2. Patronatserklärung (Parent Company Guarantee)
Ist der Mieter Teil einer größeren Unternehmensgruppe (z.B. einer Einzelhandelskette), stellt die Muttergesellschaft ein Schreiben aus, in dem sie zusichert, alle Mietverbindlichkeiten zu decken.
3. Barkaution
Eine traditionelle Geldüberweisung. Anders als bei Wohnraummietverträgen sind Gewerbevermieter nicht streng dazu verpflichtet, das Geld von ihren eigenen Vermögenswerten getrennt zu halten oder Zinsen an den Mieter zu zahlen – es sei denn, dies wurde explizit im Mietvertrag vereinbart. Es wird jedoch dringend empfohlen, das Geld auf einem separaten Treuhandkonto zu halten, um sich vor Vermieterinsolvenz zu schützen.
Rückgabefristen Da
das BGB keine Frist für die Rückgabe gewerblicher Kautionen festlegt, gelten allgemeine Grundsätze. Deutsche Gerichte gewähren Vermietern eine angemessene Prüfungsfrist, um ausstehende Forderungen nach Auszug des Mieters zu berechnen.
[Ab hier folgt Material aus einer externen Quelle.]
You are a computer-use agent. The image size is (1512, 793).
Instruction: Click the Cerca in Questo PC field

- Typischerweise beträgt diese Prüfungsfrist 3 bis 6 Monate.
- Falls eine abschließende Betriebskostenabrechnung aussteht, kann der Vermieter einen angemessenen Teilbetrag für bis zu 12 Monate oder bis zur Finalisierung der Abrechnung einbehalten.
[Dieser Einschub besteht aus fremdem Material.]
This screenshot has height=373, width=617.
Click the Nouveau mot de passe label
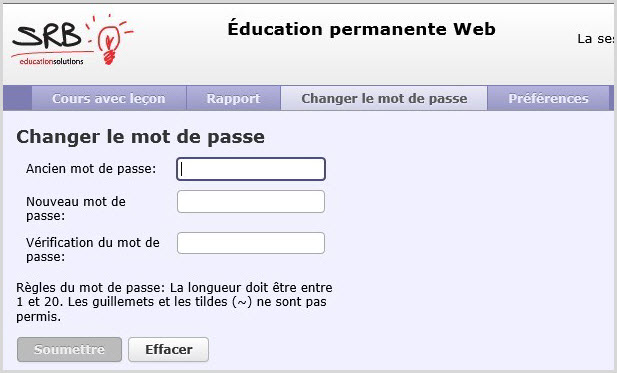(x=76, y=209)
- Beachten Sie stets die sechsmonatige Verjährungsfrist (§ 548 BGB) für die Geltendmachung von Schadensersatzansprüchen, beginnend mit dem Zeitpunkt, an dem der Vermieter die Immobilie zurückerhält (z.B. die Schlüssel erhält, auch wenn die Mietzeit noch nicht offiziell beendet ist). Diese 6-monatige Verjährungsfrist gilt strikt auch für gewerbliche Mietverträge. Ein aktuelles BGH-Urteil (10. Juli 2024, VIII ZR 184/23) stellte jedoch klar, dass Vermieter berechtigte Schadensersatzansprüche auch nach Ablauf dieser 6-Monats-Frist noch mit der Kaution verrechnen können, sofern der Anspruch innerhalb der ursprünglichen sechs Monate entstanden ist und die Aufrechnung gemäß § 215 BGB zulässig ist.
Zulässige Abzüge
Vermieter können die gewerbliche Mietkaution in Anspruch nehmen für:
- Unbezahlte Miete und Betriebskosten (einschließlich abschließender Abrechnungen).
- Schäden an der Immobilie, die über die normale gewerbliche Abnutzung hinausgehen.
- Unerfüllte Rückbaupflichten (z.B. Nichtentfernen einer installierten Küche, Trennwände oder schwerer Maschinen).
- Ausstehende Schönheitsreparaturen, sofern wirksam im Mietvertrag vereinbart.
Rückbaupflicht Ein
entscheidender Bestandteil gewerblicher Mietverträge ist die Rückbauklausel. Beim Auszug muss der Mieter alle seine Einbauten entfernen und die Räumlichkeiten in ihren ursprünglichen Zustand zurückversetzen. Da dies extrem kostspielig sein kann (z.B. Entfernung industrieller Lüftungsanlagen), müssen Vermieter sicherstellen, dass die Mietkaution oder Bankbürgschaft explizit zur Deckung von Rückbauversäumnissen ausgelegt ist.
Best Practices für Gewerbevermieter im Saarland
- Forderung nach "Auf erstes Anfordern"-Bürgschaften: Wenn Sie eine Bankbürgschaft akzeptieren, stellen Sie sicher, dass diese explizit auf erstes Anfordern lautet (zahlbar auf erste Anforderung).
- Kaution an Bruttomiete koppeln: Berechnen Sie die Kaution basierend auf der Bruttomiete (einschließlich Nebenkosten und Mehrwertsteuer) anstatt der Nettokaltmiete, um Ihr Sicherheitsniveau zu maximieren.
- Präzise Rückbauklauseln entwerfen: Definieren Sie klar, was beim Auszug entfernt werden muss, und berücksichtigen Sie dies bei Ihren Kautionsforderungen.
- Gründliche Übergaben durchführen: Verwenden Sie ein detailliertes schriftliches Protokoll (Übergabeprotokoll) sowohl beim Ein- als auch beim Auszug, um Streitigkeiten über den ursprünglichen Zustand zu vermeiden.